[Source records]
======
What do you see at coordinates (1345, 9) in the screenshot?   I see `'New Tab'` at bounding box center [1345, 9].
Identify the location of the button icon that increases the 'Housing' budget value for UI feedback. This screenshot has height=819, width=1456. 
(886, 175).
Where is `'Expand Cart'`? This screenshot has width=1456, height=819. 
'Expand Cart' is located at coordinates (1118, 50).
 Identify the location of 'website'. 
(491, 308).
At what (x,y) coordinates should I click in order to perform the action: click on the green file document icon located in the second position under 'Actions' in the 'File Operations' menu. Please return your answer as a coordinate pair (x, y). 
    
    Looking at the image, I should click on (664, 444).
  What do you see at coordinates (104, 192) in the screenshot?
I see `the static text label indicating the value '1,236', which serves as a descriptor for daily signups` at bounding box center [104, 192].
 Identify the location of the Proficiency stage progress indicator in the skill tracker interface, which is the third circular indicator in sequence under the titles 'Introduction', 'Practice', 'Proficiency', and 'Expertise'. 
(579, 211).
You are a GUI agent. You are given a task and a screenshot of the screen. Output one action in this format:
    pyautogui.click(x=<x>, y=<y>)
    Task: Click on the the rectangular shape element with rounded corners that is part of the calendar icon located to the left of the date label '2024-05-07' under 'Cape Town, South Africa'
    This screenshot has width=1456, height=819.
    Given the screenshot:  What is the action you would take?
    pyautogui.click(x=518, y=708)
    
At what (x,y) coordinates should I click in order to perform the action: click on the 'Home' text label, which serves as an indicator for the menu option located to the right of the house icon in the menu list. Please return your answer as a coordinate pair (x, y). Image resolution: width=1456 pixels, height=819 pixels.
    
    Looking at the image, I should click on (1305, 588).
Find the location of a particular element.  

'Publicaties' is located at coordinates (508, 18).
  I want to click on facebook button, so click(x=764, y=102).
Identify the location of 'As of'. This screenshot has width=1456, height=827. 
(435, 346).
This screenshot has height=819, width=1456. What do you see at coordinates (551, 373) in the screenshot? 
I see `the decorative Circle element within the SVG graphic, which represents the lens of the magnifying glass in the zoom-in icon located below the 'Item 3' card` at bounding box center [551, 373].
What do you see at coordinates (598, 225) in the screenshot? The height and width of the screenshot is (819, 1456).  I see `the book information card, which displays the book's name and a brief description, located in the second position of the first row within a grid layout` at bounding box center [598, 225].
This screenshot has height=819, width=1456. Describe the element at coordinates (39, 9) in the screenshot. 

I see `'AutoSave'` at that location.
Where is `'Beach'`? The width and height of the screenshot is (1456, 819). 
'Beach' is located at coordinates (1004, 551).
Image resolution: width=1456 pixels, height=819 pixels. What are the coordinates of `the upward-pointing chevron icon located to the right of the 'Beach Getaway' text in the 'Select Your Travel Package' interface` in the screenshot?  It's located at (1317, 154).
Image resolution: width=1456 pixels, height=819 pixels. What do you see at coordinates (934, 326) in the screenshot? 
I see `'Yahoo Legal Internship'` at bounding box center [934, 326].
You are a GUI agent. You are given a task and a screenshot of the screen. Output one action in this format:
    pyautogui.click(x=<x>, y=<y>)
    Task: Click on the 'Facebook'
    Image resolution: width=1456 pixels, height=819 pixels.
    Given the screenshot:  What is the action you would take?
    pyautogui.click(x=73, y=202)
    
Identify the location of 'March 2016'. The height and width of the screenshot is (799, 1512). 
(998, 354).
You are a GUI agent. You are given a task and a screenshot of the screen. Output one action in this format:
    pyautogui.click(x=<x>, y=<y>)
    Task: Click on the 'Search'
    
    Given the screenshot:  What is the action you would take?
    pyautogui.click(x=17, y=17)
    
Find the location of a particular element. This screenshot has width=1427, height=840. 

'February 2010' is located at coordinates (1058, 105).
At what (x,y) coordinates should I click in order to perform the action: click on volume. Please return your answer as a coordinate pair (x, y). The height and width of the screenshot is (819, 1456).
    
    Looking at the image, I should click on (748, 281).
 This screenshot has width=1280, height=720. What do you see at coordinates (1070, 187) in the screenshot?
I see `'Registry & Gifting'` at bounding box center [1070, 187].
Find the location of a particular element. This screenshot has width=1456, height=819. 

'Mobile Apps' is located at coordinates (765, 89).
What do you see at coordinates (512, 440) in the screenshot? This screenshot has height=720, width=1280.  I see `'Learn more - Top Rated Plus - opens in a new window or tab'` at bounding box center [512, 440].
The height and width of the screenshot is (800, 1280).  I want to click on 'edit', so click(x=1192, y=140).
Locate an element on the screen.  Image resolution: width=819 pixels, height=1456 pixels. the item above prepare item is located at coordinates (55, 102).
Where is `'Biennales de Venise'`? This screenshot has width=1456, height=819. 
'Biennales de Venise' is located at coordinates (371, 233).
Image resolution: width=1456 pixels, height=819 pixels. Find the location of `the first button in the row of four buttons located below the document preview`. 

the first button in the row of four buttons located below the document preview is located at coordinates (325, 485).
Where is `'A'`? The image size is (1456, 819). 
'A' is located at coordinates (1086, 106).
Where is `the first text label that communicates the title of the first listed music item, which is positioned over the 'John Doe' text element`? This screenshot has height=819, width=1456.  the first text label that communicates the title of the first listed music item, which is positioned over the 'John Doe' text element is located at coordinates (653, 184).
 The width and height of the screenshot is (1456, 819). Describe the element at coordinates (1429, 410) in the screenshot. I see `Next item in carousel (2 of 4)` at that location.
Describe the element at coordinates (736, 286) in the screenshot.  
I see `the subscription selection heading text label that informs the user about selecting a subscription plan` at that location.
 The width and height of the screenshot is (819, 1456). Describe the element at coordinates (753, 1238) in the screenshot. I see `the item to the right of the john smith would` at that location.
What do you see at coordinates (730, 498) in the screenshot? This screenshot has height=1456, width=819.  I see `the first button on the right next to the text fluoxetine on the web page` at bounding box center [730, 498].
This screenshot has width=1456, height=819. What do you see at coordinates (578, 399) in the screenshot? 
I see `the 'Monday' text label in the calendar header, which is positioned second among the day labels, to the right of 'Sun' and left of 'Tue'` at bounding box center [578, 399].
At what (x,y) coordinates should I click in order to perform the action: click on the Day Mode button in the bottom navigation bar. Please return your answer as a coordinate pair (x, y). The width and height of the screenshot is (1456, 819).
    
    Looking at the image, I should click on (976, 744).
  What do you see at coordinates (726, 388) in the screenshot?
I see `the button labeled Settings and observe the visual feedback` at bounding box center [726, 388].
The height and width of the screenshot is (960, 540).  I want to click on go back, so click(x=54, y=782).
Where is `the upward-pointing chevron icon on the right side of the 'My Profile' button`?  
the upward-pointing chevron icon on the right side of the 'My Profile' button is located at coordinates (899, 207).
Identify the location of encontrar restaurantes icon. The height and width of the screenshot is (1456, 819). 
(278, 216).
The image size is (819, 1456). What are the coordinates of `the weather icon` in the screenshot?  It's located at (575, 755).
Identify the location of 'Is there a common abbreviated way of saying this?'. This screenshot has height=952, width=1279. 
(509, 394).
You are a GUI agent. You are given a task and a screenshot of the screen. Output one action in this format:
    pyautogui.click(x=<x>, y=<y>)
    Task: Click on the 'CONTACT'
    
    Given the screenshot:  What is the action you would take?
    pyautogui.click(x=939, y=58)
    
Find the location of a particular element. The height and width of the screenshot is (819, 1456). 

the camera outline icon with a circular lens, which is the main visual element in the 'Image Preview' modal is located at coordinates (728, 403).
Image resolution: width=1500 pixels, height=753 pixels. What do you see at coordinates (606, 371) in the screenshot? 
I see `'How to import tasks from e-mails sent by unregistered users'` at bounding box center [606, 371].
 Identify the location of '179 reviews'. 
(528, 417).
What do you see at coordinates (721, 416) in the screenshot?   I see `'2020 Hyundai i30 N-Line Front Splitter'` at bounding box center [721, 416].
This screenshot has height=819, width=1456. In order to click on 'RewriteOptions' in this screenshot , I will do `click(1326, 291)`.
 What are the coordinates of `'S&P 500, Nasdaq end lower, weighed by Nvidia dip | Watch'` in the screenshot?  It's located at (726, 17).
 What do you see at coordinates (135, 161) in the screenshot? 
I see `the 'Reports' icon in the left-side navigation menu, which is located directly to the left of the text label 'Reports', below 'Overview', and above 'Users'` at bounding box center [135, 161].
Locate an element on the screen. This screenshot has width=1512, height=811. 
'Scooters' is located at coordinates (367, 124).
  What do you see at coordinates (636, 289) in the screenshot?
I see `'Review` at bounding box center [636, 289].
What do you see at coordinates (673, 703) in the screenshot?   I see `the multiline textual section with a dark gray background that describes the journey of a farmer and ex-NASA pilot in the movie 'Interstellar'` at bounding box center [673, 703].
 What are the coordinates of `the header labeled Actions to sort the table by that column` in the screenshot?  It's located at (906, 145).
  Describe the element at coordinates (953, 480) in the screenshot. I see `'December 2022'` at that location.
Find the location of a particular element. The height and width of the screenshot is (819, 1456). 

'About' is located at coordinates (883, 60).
======
◆ **PROBLEM**: Pull out every line in the material that contains the string "size".

◆ **FINAL RESULT**:
Where is `'A'`? The image size is (1456, 819). 
The image size is (819, 1456). What are the coordinates of `the weather icon` in the screenshot?  It's located at (575, 755).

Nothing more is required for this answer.